One of the major areas of interest in immune cold tumors is TAMS or M2 macrophages. They secrete IL-6, IL-8 promoting cancer cell growth and activate Th2 effector cells, and promote tumor angiogenesis via activation of VEGF and TGF beta. Furthermore they  release matrix metalloproteinases promoting metastasis. Besides modulating the microenvironment TAMS directly inhibit CD8T cell activity inducing the expression of PD-L1 in monocytes and secretion of numerous immunosuppressive cytokines and factors, including IL-10, TGF-β and ROS, leading to CD8+ TIL exhaustion and dysfunction. TAMs can also directly inhibit CD8+ T cells cytotoxicity through the depletion of the amino acids, such as l-arginine and tryptophan.

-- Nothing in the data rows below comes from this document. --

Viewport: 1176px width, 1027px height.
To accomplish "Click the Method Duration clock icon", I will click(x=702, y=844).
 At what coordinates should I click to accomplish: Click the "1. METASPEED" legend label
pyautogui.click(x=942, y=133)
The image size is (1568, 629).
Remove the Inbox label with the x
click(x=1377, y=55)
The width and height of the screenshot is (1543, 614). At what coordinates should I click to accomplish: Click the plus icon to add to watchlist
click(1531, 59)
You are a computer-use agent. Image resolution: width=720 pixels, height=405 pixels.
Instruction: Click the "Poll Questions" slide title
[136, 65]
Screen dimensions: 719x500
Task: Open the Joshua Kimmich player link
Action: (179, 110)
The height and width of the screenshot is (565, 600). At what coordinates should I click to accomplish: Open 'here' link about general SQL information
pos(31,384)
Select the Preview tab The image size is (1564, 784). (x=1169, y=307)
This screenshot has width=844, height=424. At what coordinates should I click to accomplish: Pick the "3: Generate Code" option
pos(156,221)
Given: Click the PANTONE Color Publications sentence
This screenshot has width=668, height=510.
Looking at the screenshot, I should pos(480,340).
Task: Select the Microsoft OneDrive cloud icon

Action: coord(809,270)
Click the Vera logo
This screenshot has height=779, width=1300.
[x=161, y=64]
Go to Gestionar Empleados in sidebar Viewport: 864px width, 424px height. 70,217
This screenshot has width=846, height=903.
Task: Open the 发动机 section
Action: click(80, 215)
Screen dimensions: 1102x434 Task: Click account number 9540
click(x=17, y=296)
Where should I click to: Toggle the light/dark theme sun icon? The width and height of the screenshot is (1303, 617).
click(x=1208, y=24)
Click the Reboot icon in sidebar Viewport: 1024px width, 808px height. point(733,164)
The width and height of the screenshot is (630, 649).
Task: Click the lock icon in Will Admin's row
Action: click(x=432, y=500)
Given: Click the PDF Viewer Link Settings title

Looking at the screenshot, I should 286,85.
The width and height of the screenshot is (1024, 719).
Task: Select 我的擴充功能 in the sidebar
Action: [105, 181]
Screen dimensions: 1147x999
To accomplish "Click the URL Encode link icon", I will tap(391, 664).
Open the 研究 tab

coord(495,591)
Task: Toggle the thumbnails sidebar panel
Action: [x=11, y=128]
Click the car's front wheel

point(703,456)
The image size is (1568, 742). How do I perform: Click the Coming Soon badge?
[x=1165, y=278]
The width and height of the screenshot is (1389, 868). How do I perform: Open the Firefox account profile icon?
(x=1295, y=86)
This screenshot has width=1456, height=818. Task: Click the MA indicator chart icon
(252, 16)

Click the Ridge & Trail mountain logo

Therapies targeting TAMS are either cytotoxic to TAMS (trabectedin, bisphosphonates), prevent its migration and recruitment by tumors (anti-CSF-1/CSF-1R [30] CCL2/CCR2, or the CXCL12/CXCR4 axis [31] or reprogram them to anti-tumor M1 subtypes [32], or via anti-CD47 mabs [33]). Clinically, selective TAM inhibitor bemcentinib has shown not only improved PFS when used in combination with pembrolizumab, but also induced epithelial differentiation and returned the tumor microenvironment to an immune stimulatory phenotype [34].

Conclusion

Enhanced anti-tumor immunity in the form immune check point inhibitors has improved clinical outcomes, but a lot remains to be explored especially exploring novel methods to enhance anti-tumor functions and long-lived anti-tumor immune response. This review explores in brief a few novel ways of enhancing anti-tumor response by highlighting roles of some important immune cells in the tumor microenvironment and factors that can be considered in circumstances when current day immunologic armaments do not work. We are, however, unable to explore the world of long-lived tumor immunity and novel structures that could hold tumor specific clonal effector T cells. There is evidence suggesting naïve T cells are selectively in contact with mature DC in tumor-associated tertiary lymphoid structures (TLS) giving us some direction as TLS may be an active site for the priming and the proliferation but a lot remains to be explored. We conclude by highlighting the significant role of TME and its immune infiltrate in determining effective therapeutic strategies and opportunities to explore novel approach to cancer treatment in the coming future.